*ESTRATTO DELLA FONTE:*
______
Il problema non è, ovviamente, che tradizioni arcaiche abbiano trasmesso così la loro lettura mitologica (tutta da interpretare) di fatti altamente drammatici come la storia degli antichi popoli insegna.

Il "problema" è che ancora oggi, anno domini 2013, ci sia qualcuno che va sostenendo: “qualcosa è misteriosamente avvenuto alle origini e qualcosa continua ad avvenire in ognuno di noi”, accomunando così miliardi di persone che hanno vissuto e vivono l’intera loro vita senza far male ad una mosca a quella minoranza (che nessuno nega che esista e sia esistita) capace di fare del male; che ha attuato un comportamento violento, vessatorio o prevaricatorio verso i suoi simili.

Non è così; ci sono gli oppressi e gli oppressori, i violentatori e i violentati. I deboli e i forti che spesso, troppo spesso, usano la loro forza per umiliare, ferire, prevaricare, offendere. E uccidere, come capita con inaudita frequenza alle donne ammazzate da mariti, fidanzati, "amanti".

Ma pensare che da sempre “il violento domina il non violento” (è una frase di Massimo Fagioli in Istinto di morte e conoscenza) significa dire che l’umanità ha, o potrebbe avere, tutte le possibilità di imparare a riconoscere e contrastare la violenza di quei pochi, spezzando i sottili legami di connivenza che conferiscono ai violenti dominatori il loro potere reale.
______
*SEZIONE DEI DATI:*
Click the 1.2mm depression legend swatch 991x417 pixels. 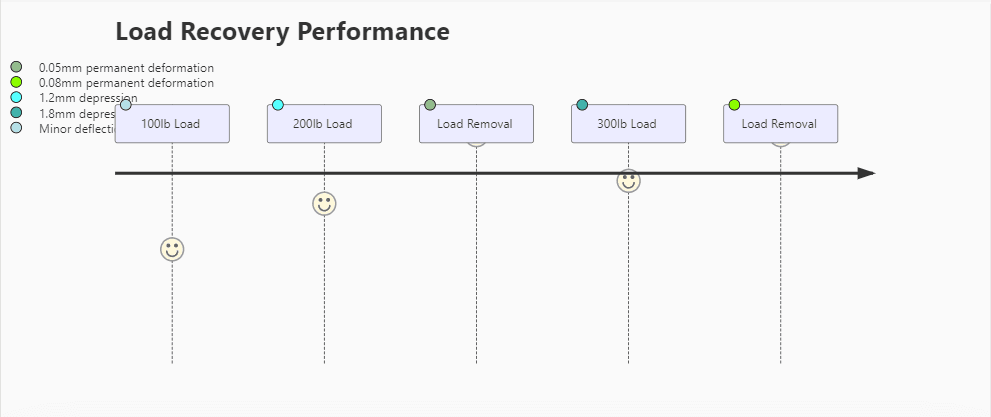16,97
______
*COMPITO DA SVOLGERE:*
Stabilisci se ciascuna delle tre affermazioni seguenti concorda con il brano sulla violenza, rispondendo sì o no e riportando alla lettera le parole del brano che lo decidono.
1. Il brano colloca il presente nell'anno 2013.
2. Il brano nega che esista una minoranza capace di fare del male.
3. Il brano attribuisce a Massimo Fagioli la frase "il violento domina il non violento".

*RISPOSTA AL PROBLEMA:*
1. Sì: «ancora oggi, anno domini 2013».
2. No: «che nessuno nega che esista e sia esistita».
3. Sì: «è una frase di Massimo Fagioli in Istinto di morte e conoscenza».